Fishing on ice without turning to ice Fishermen, women stay cozy in portable houses on lake

January 05, 1992|By Pat Hanna Kuehl

Minneapolis -- It started when I was returning from a Christmas vacation in St. Paul. My seatmates on the Northwest flight wouldn't stop talking about the great time they had had ice fishing on a lake in deep-freeze north-central Minnesota.

Fishing on the ice on a wind-blown lake when the temperature was slippy-sliding below zero? When the glacial gusts turned your nose red, your ears blue and your eyes teary? They had to be out of their minds!

No, they replied knowingly. They had to be snug in a fish house, an architectural aberration designed to keep Minnesota fishing fanatics happy in the darkest, coldest days of winter.

You'd have to see a fish house to understand, they said.
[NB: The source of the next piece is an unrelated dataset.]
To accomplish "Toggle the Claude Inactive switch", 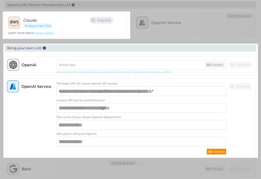I will (x=102, y=20).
The 10-by-16 foot cabin they'd rented at Lake Mille Lacs (pronounced "Mee-Lax") had had all the shirtsleeve comforts of home, from bunk beds and stove to toilet and TV. The floor was carpeted, curtains hung at the windows and a big table surrounded by chairs was perfect for poker games. Who cared if the wind-chill factor on the ice outside their door made the temperature 60 to 70 degrees below zero?

What about the fishing? Oh, fishing, is almost incidental to life at the fish house, they said. You drop your line through a hole in the floor (over a hole in the ice below), attach the other ent to a rattle reel attached to the wall. When the fish bites, it jerks the line, which turns the reel which makes such a racket you know you've got a catch. All you have to do is pull the fish, throw it out the door (the natural refrigeration will keep it safe until your trip to shore), bait your hook again and go back to your poker game. Or whatever.
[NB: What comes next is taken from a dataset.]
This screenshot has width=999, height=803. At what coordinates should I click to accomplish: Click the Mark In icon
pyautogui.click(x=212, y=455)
Roughing it, Minnesota-style, lost a lot of its splinters when women started going along on winter fishing trips 20 years ago. You bet they'd follow their macho men out on the ice in the middle of a blizzard -- but when they got there they wanted a

nice warm place for themselves and the kids to watch TV -- or maybe invite friends over for cards. Minnesotans take their fun where they find it.
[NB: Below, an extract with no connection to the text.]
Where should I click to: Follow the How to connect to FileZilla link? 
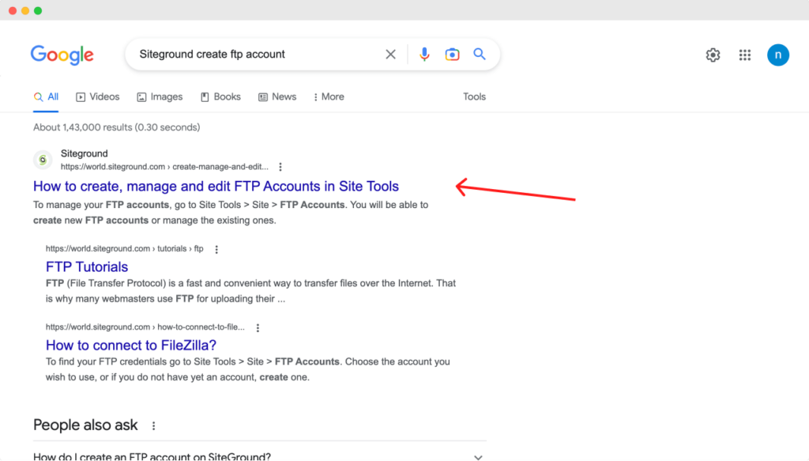pos(130,345)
On my next winter visit to Minnesota, I headed for Lake Mille Lacs, aka Frostbite Flats, with Dave Gaitley, an outdoors specialist for the Minnesota Tourism Office. It was a two-hour drive north from Minneapolis to the second largest of Minnesota's 10,000 lakes.

Mr. Gaitley prepared me for what to expect at the end of the line. "In ice fishing the fishing part is secondary to the camaraderie of the people you're with. That's why they build houses with four or 10 or even a dozen holes in the ice, with bunks and stoves and everything else. It's the same as going to a cabin in the woods. You all sit around and talk and play cards and drink beer. If somebody catches a fish -- well, that's OK, too."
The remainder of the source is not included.